Input ::

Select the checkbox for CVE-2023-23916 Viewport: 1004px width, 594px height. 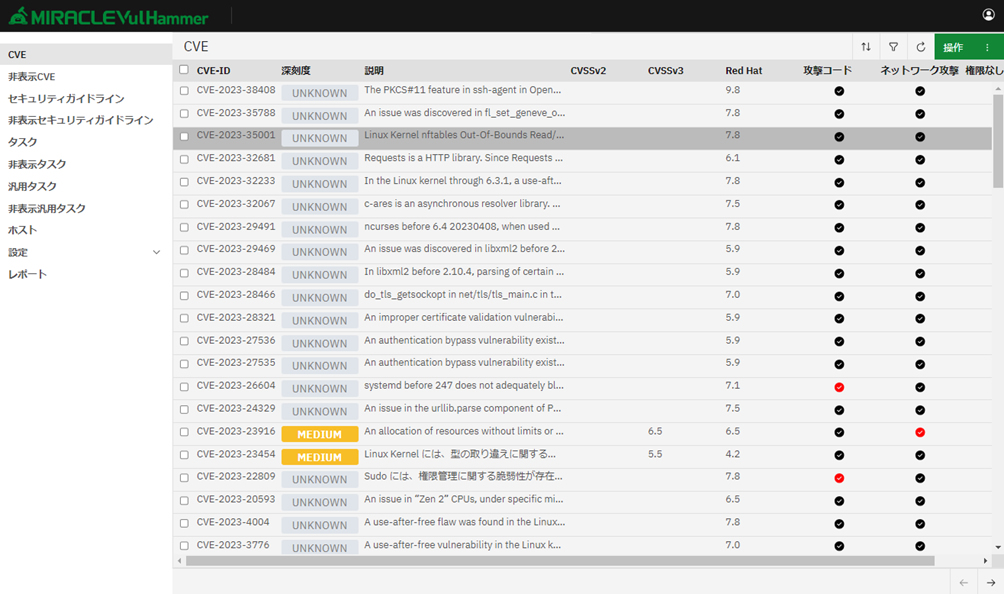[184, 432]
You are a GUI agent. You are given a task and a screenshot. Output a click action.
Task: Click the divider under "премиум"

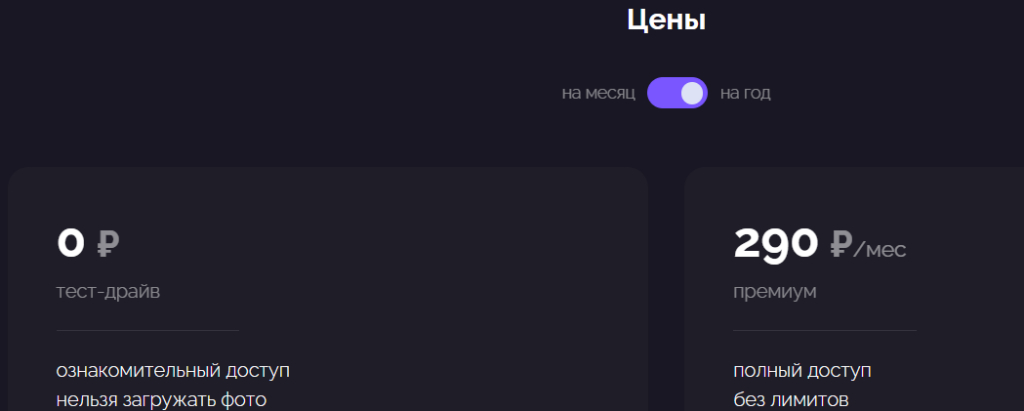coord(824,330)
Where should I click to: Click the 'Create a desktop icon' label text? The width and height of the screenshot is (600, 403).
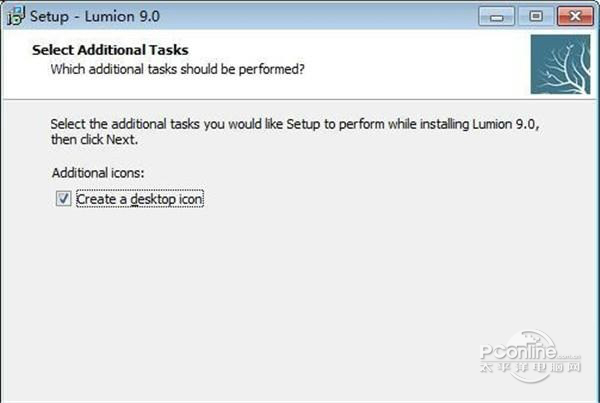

Exercise prompt :: Report all lines in the listing above that contain the word "screenshot".

Problem solution ::
You are a GUI agent. You are given a task and a screenshot. Output a click action.
Where should I click to: Click the 'Create a desktop icon' label text? The width and height of the screenshot is (600, 403).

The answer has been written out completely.